A Robust DL Approach for Detection of Invasive Ductal Carcinoma in Whole Slide Images using DenseNet169

The present research introduces a deep learning method for automatically recognizing and evaluating tissue areas that correspond to invasive ductal carcinoma (IDC) in whole slide images (WSI) of breast cancer (BCa). Learn-from-data techniques which utilize computational simulations of the learning process are called deep learning approaches. It has been demonstrated that these methodologies outperform conventional methods in resolving the challenging issues in a number of domains, particularly object and speech recognition. The main reason why making an invasive breast cancer evaluation is an exhausting and laborious process is that, it necessitates a pathologist to scan a huge number of benign regions with the aim to determine the spots that are malignant. Effectively characterizing IDC in WSI is a prerequisite for evaluating the severity of tumors and predicting patient prognosis.

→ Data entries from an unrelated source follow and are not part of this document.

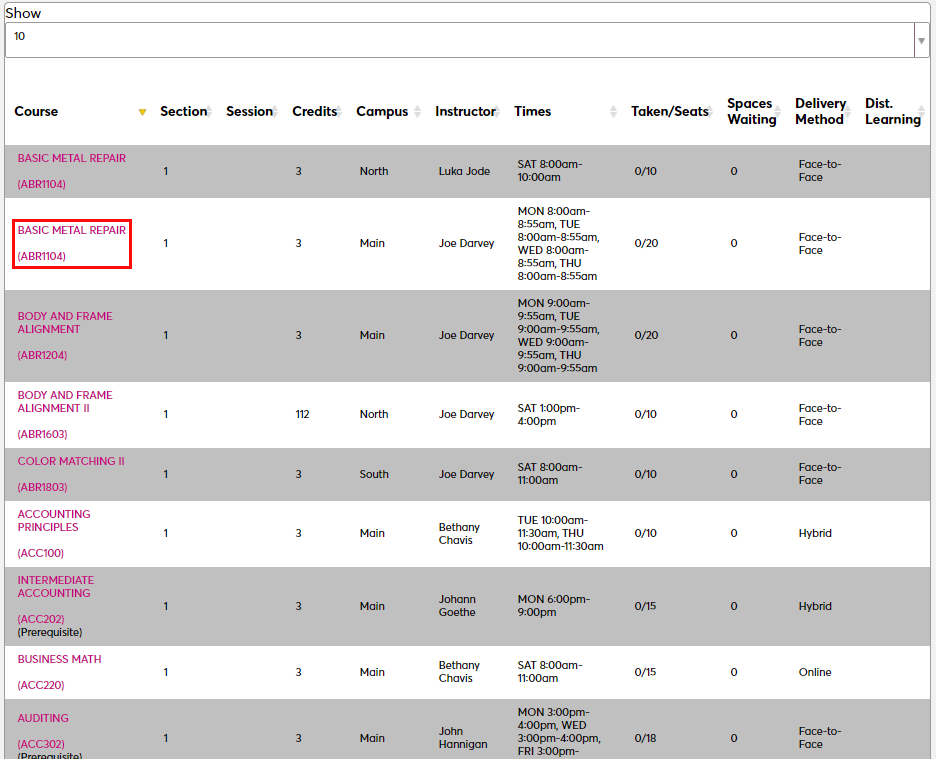936x759 pixels.
Task: Sort by Taken/Seats column
Action: [709, 112]

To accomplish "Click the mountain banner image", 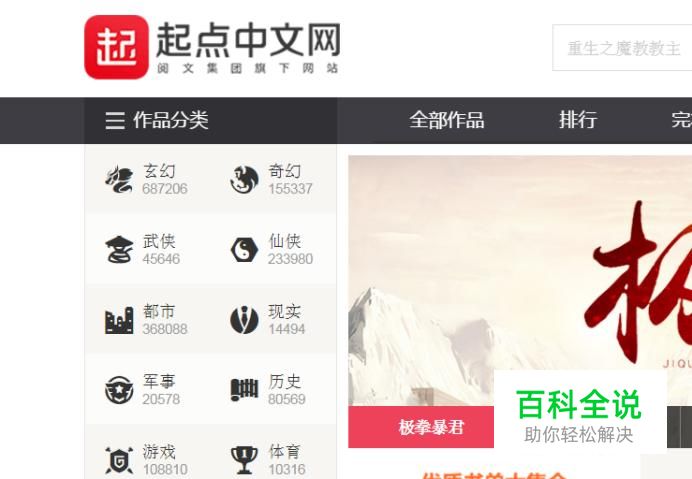I will [x=520, y=281].
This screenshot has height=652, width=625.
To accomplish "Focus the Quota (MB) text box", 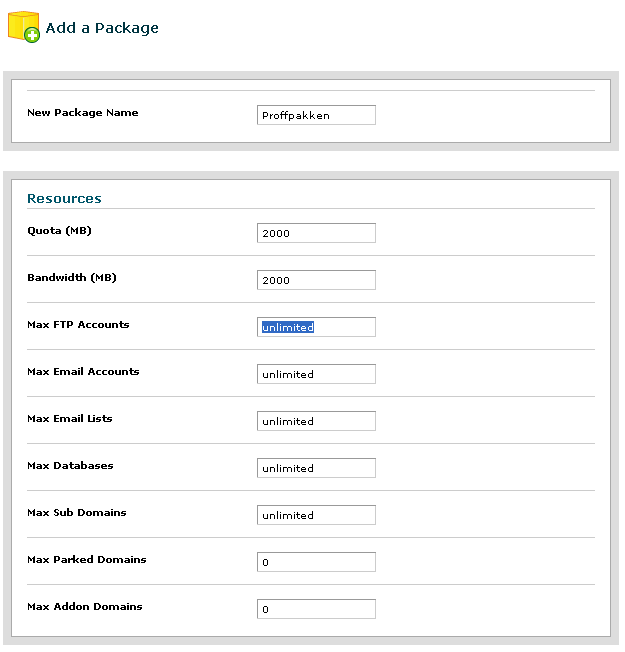I will point(316,233).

In order to support diagnosis, the DL approach in this study draws out many convolutional neural networks (CNNs) for perceptible semantic examination of tumor locations. A WSI database of 162 patients with IDC diagnoses is exploited to assess the technique, and 170 slides were chosen for training. The objective of the experimental analysis was to assess the accuracy of the classifier in identifying IDC tissue areas in WSI. A fusion of optimization techniques namely Best First and Evolutionary Search has been employed for feature reduction and improvement. When using DenseNet169, our approach produced the highest quantitative outcomes for the computerized identification of IDC sections in WSI with regard to accuracy 87.46% in comparison with an approach using EfficientNetB0 and ML classifiers for invasive tumor categorization employing Random Forest, BayesNet, SVM, Naïve Bayes and Decision Tree with accuracy of 80.65%.